A search plugin for Episerver CMS and Commerce
A version supporting .NET 6+ is available. Contact Kristian Borg for details.
- Typed search
- Wildcard search
- File search
- Range search (numerics and dates)
- Fuzzy search
- Simple querystring search
- Facets
- Filtering
- Best Bets
- More Like This
- Tracking/stats
- Boosting
- Synonyms
- Pagination
- Related hits (did you mean?)
- Autosuggest
- Commerce support
- Highlighting (excerpts)
- Date decay
- Custom scoring
- Stemming
- Index custom types
- Basic authentication support
- Custom http client message handler
- Caching
- Compound word token filter
- Utilize aliases for better downtime management
- Major version reflects Episerver version
- Minor version reflects Elasticsearch version
- .NET 4.7.2+
- Episerver CMS [11, 12>
- Episerver Commerce [11.5,14>
- Elasticsearch [5.6, 9>
- Ingest Attachment Processor Plugin
First of all you need to create your index.
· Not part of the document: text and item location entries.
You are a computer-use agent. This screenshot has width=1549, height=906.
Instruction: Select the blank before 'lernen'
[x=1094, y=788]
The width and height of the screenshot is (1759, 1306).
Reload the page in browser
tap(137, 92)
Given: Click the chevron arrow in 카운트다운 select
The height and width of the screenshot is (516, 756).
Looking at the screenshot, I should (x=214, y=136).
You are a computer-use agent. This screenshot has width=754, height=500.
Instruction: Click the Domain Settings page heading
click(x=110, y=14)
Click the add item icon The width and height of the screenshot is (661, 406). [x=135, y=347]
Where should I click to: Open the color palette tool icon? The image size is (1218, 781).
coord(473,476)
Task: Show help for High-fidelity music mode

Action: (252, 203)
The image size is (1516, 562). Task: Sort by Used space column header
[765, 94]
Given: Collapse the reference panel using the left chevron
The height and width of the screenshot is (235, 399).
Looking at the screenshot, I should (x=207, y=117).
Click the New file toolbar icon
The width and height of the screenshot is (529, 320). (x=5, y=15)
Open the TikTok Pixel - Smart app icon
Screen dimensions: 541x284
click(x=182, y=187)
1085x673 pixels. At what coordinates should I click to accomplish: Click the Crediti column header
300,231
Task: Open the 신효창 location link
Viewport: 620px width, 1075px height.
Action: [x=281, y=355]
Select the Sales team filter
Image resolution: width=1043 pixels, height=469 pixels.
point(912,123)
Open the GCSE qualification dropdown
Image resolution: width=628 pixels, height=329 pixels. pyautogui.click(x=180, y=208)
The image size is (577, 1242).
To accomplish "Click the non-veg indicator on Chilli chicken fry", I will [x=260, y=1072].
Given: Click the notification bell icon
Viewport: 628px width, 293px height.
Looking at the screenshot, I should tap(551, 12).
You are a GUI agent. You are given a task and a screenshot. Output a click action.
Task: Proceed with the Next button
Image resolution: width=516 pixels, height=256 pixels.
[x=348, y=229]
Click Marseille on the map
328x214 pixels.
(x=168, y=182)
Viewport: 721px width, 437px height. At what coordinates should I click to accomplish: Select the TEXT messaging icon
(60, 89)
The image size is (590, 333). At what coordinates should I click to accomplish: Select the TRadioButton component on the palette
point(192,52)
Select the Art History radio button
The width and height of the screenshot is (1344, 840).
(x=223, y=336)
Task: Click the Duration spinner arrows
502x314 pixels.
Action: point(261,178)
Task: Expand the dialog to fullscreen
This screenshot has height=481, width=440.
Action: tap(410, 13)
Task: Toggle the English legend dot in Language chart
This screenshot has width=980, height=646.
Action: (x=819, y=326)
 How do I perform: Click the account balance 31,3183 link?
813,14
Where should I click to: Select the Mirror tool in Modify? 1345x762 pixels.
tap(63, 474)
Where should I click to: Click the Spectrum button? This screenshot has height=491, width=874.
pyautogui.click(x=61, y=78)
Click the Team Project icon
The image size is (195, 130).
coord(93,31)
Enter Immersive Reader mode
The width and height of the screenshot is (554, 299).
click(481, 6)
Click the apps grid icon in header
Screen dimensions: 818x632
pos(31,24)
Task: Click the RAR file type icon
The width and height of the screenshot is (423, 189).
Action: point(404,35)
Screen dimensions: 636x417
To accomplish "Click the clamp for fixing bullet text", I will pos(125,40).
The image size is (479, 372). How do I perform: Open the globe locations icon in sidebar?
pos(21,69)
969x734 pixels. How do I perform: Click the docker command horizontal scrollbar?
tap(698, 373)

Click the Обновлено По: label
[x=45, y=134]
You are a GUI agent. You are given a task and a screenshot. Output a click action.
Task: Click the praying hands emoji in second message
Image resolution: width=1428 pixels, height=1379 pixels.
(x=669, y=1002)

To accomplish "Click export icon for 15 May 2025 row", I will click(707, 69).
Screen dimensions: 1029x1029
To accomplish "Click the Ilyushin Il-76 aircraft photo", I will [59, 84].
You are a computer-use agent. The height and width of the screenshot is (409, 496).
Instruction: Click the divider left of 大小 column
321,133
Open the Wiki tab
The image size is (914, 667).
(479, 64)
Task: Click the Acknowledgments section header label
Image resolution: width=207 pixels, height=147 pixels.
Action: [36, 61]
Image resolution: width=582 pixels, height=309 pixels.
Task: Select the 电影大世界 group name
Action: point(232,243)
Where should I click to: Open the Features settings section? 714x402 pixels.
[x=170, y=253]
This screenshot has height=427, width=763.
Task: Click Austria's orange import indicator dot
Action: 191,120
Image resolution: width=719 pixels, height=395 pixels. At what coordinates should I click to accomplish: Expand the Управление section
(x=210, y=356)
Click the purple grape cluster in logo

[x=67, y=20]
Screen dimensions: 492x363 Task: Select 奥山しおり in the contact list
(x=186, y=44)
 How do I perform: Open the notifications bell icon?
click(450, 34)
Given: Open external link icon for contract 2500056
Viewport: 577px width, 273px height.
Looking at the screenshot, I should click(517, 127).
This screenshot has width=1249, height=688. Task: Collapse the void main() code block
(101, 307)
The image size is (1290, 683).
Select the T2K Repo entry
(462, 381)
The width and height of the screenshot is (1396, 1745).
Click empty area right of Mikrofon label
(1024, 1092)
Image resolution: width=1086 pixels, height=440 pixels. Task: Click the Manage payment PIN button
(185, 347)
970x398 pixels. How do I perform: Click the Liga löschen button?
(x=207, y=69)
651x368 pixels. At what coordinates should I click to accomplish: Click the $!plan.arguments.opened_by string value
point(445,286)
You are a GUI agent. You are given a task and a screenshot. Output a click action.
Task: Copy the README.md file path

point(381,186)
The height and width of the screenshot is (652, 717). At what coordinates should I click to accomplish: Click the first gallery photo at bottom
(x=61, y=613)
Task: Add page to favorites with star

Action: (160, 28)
Go to the administration page via the embedded menu Search Engine -> Administration and status, then click the Create indices
button.
This will create one index per language on your site. If you have the Commerce addon installed, additional indices for catalog content will also be created.
A separate index will be created for each active language on your site. If you add more languages later, this process needs to be repeated.
You can configure your setup programmatically with the singleton Epinova.ElasticSearch.Core.Conventions.Indexing
.
Only do this once per appdomain, typically in an initializable module or Application_Start().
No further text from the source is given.